MAR与ACS患者冠脉病变严重程度的相关性研究
Association between Monocyte-to-Albumin Ratio and Severity of Coronary Artery Disease in Patients with Acute Coronary Syndrome
DOI: 10.12677/acm.2025.1551529, PDF,   
作者: 吕 豪, 徐 瑞*:山东第一医科大学附属中心医院心内科,山东 济南;钱福凯:胜利油田中心医院儿科,山东 东营
关键词: 急性冠脉综合征单核细胞/白蛋白比值冠脉病变严重程度Gensini评分Acute Coronary Syndrome Monocyte-to-Albumin Ratio Severity of Coronary Artery Disease Gensini Score
摘要: 目的:探讨单核细胞/白蛋白比值(monocyte-to-albumin ratio, MAR)与急性冠脉综合征(acute coronary syndrome, ACS)患者冠脉病变严重程度的相关性,并评估其辅助分层评估的价值。方法:纳入4234例ACS患者,根据Gensini评分中位数将患者分为严重与非严重冠脉病变组。采用Spearman相关分析及单因素和多因素Logistic回归模型探讨MAR与冠脉病变严重程度的关系,并通过受试者工作特征(ROC)曲线评估MAR单独及联合传统危险因素对严重冠脉病变的预测效能。结果:严重冠脉病变组MAR水平显著高于非严重组(11.81 vs. 9.64, P < 0.001),且MAR四分位数越高,Gensini评分越高(P for trend < 0.001)。多因素Logistic回归显示,MAR最高四分位组(Q4)的冠脉病变风险较Q1增加56% (OR = 1.562, 95% CI: 1.280~1.907, P < 0.001)。ROC分析表明,MAR联合传统危险因素可显著提升预测效能(AUC = 0.663 vs. 0.624, P < 0.001)。结论:MAR水平与ACS患者冠脉病变严重程度呈独立正相关,且联合传统危险因素后可提高严重冠脉病变的识别能力,提示其在临床辅助分层评估中具有潜在应用价值。

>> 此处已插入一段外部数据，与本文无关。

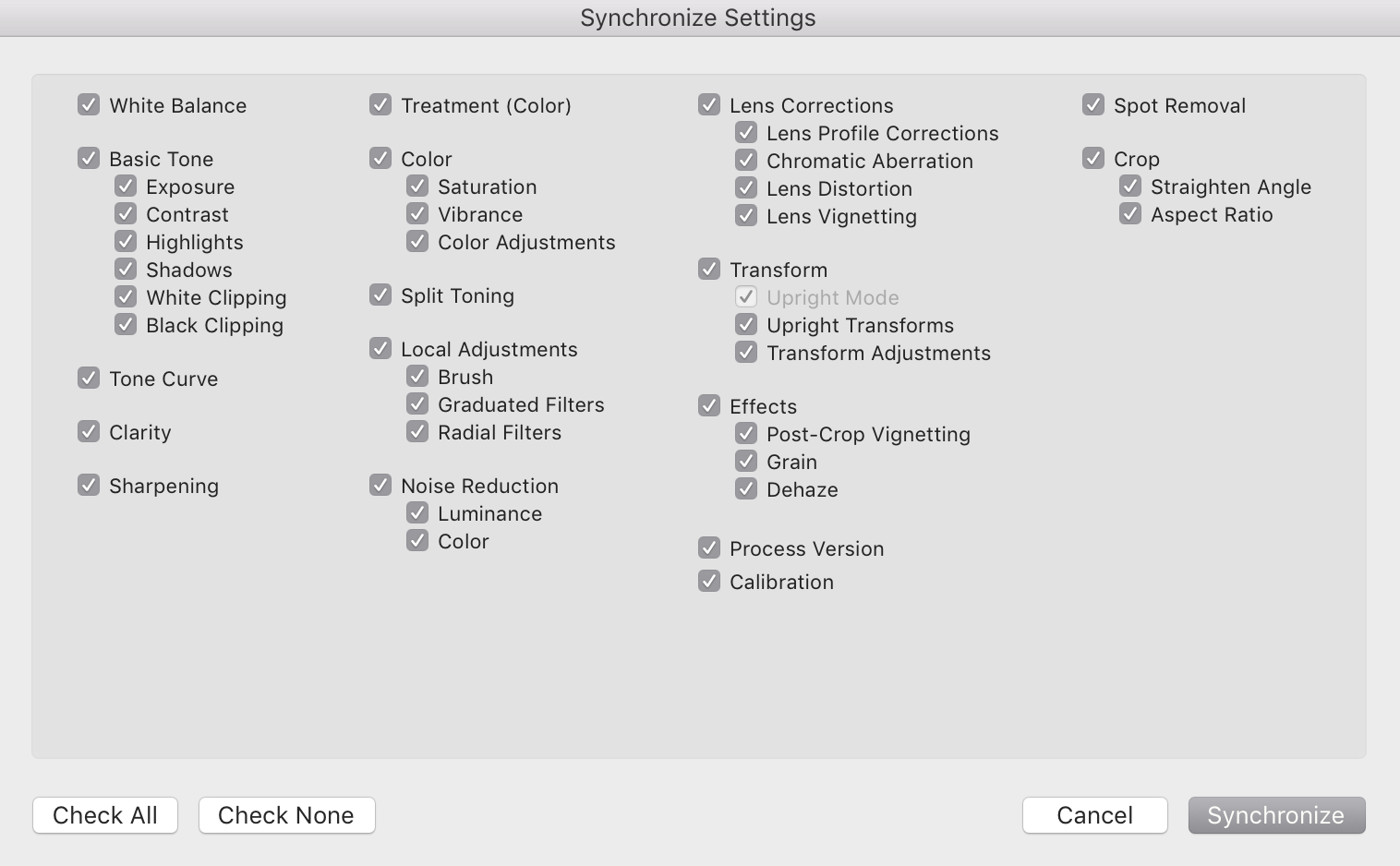
Task: Disable Process Version checkbox
Action: [x=709, y=547]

Abstract: Objective: To investigate the association between the monocyte-to-albumin ratio (MAR) and the severity of coronary artery disease (CAD) in patients with acute coronary syndrome (ACS), and to evaluate its potential value in assisting risk stratification. Methods: A total of 4234 ACS patients were enrolled. Patients were divided into severe and non-severe CAD groups based on the median Gensini score. Spearman correlation analysis and univariate and multivariate logistic regression models were used to explore the relationship between MAR and CAD severity. The predictive value of MAR alone and in combination with traditional risk factors for severe CAD was assessed using receiver operating characteristic (ROC) curve analysis. Results: MAR levels were significantly higher in the severe CAD group compared with the non-severe group (11.81 vs. 9.64, P < 0.001), and higher MAR quartiles were associated with higher Gensini scores (P for trend < 0.001). Multivariate logistic regression analysis showed that patients in the highest MAR quartile (Q4) had a 56% increased risk of severe CAD compared with those in the lowest quartile (Q1) (OR = 1.562, 95% CI: 1.280~1.907, P < 0.001). ROC analysis demonstrated that combining MAR with traditional risk factors significantly improved predictive performance (AUC = 0.663 vs. 0.624, P < 0.001). Conclusion: MAR is independently and positively associated with the severity of CAD in ACS patients. Incorporating MAR with traditional risk factors may enhance the identification of severe CAD, suggesting its potential value in clinical risk stratification.